-- start --

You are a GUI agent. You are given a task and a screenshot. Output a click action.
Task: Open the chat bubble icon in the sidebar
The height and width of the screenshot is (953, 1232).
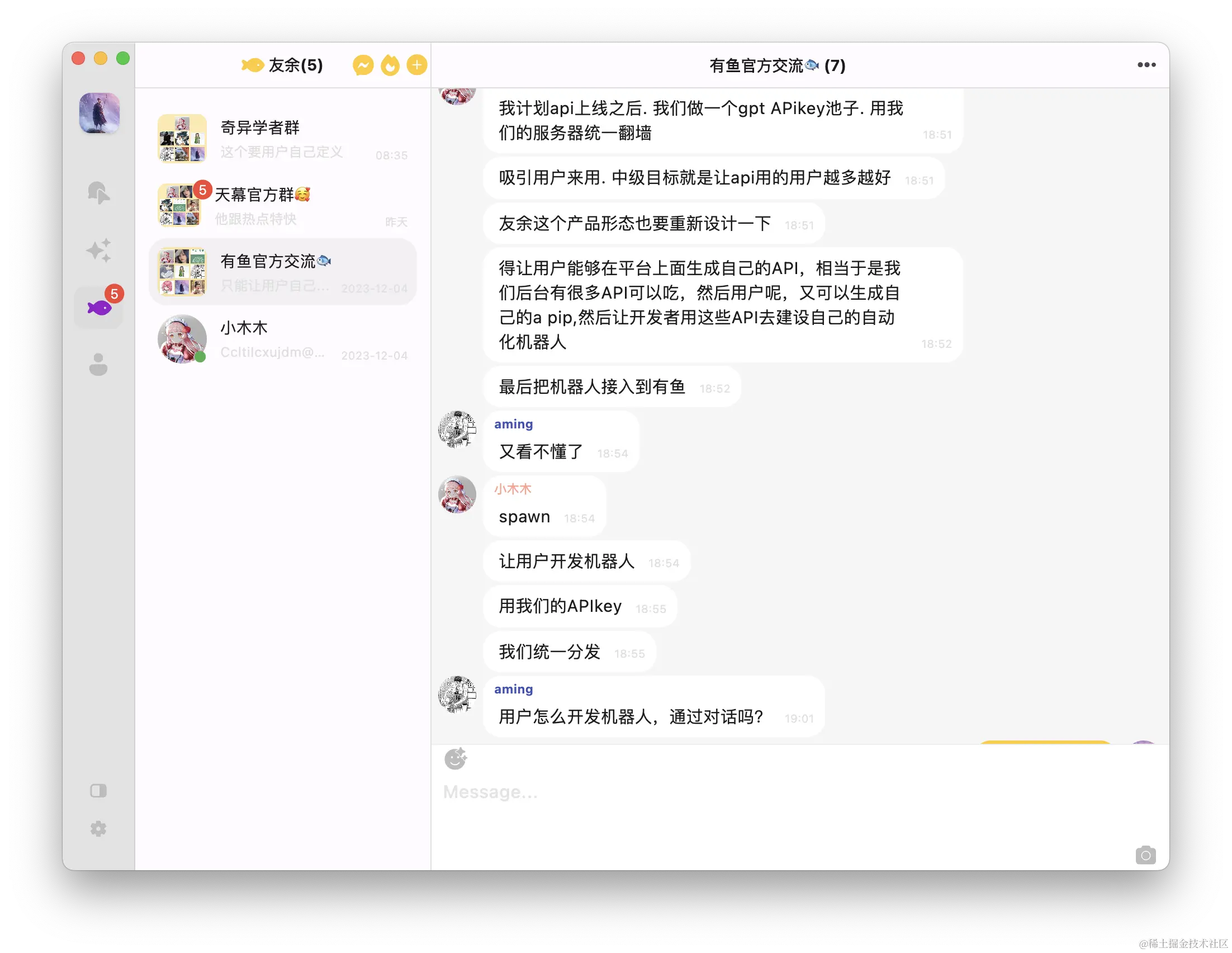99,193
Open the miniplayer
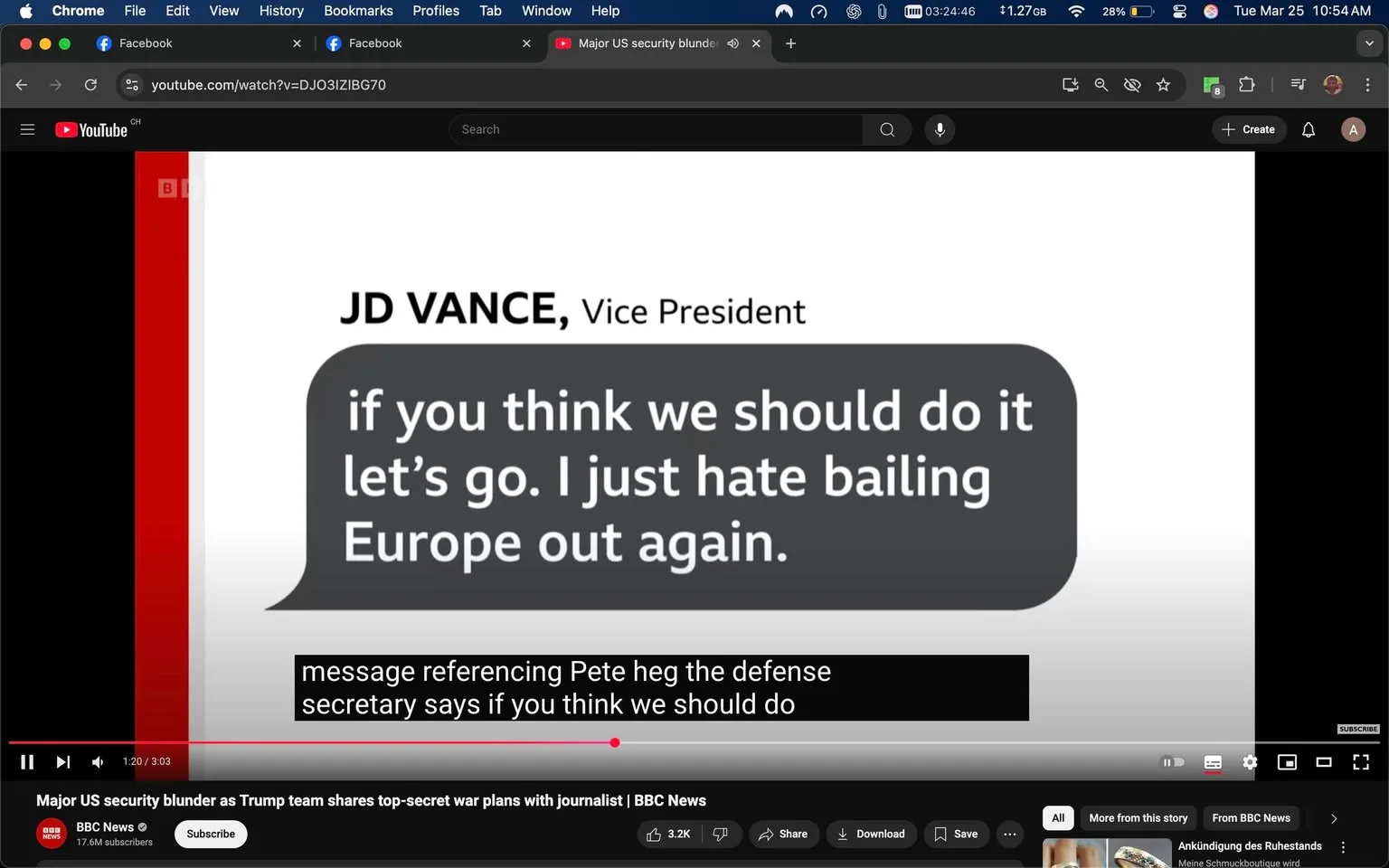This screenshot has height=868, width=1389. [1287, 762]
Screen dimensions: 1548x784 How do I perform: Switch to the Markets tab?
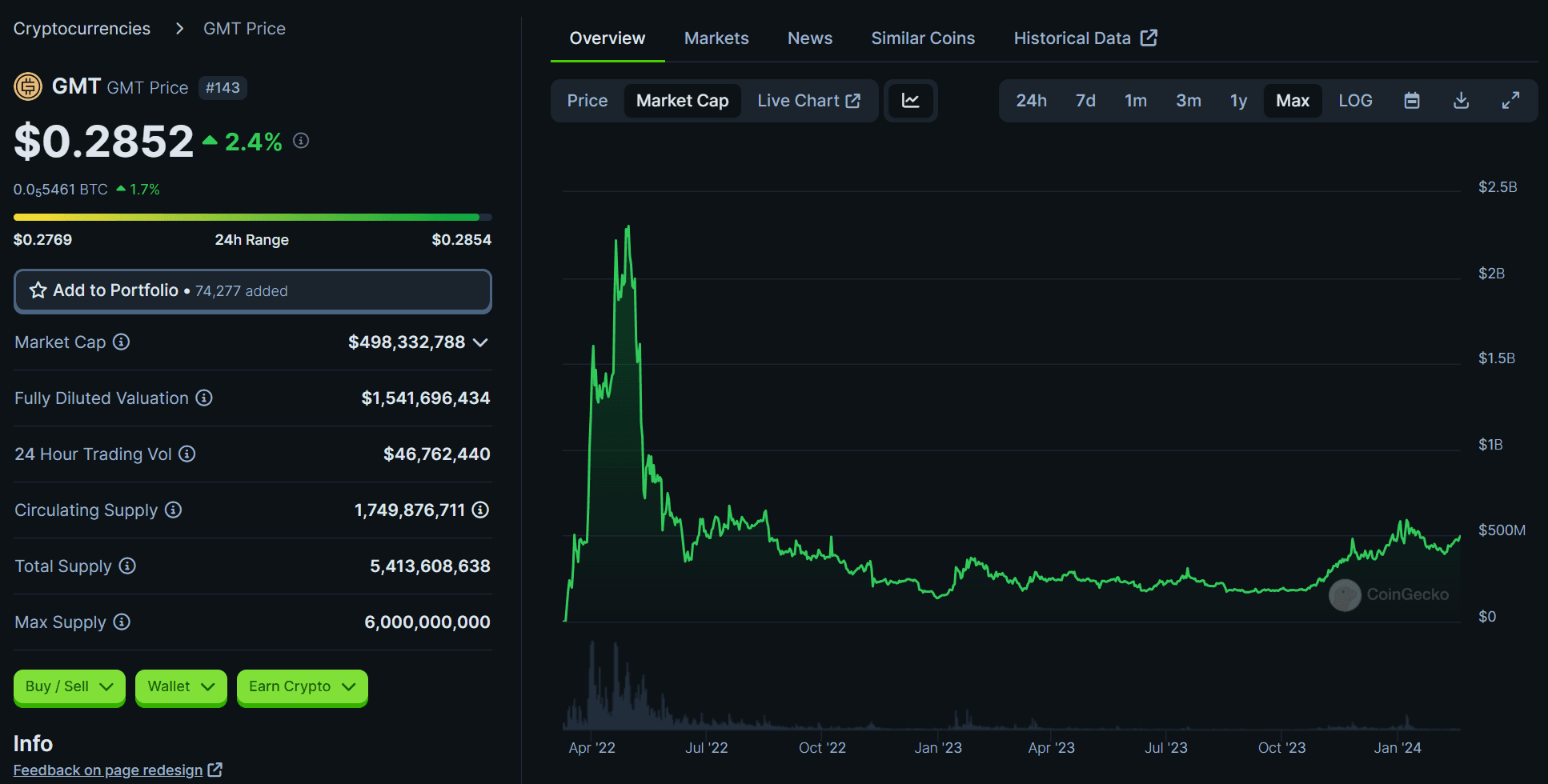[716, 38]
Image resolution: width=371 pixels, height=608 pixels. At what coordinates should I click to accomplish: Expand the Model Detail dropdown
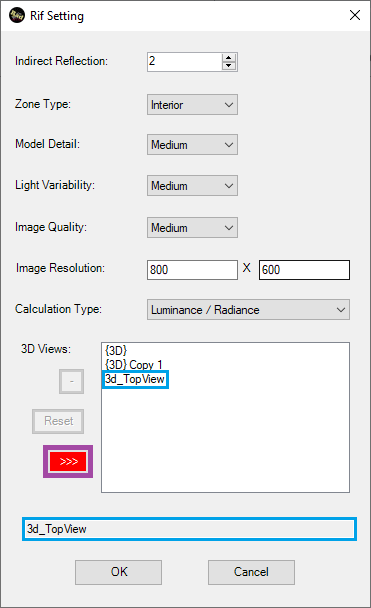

-- end --
-- start --

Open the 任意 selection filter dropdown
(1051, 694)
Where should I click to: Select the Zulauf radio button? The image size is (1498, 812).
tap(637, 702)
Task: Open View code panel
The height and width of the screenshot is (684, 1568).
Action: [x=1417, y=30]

-- end --

**Exercise**
Copy out the data word for word, starting with the line that contains "Screen dimensions: 1548x784" and continuing through the line that contains "Image resolution: width=371", with both of those lines included. Leave the pictures out of your answer.

**Exercise answer**
Screen dimensions: 1548x784 How do I perform: Switch to the Markets tab?
[716, 38]
Image resolution: width=371 pixels, height=608 pixels. At what coordinates should I click to accomplish: Expand the Model Detail dropdown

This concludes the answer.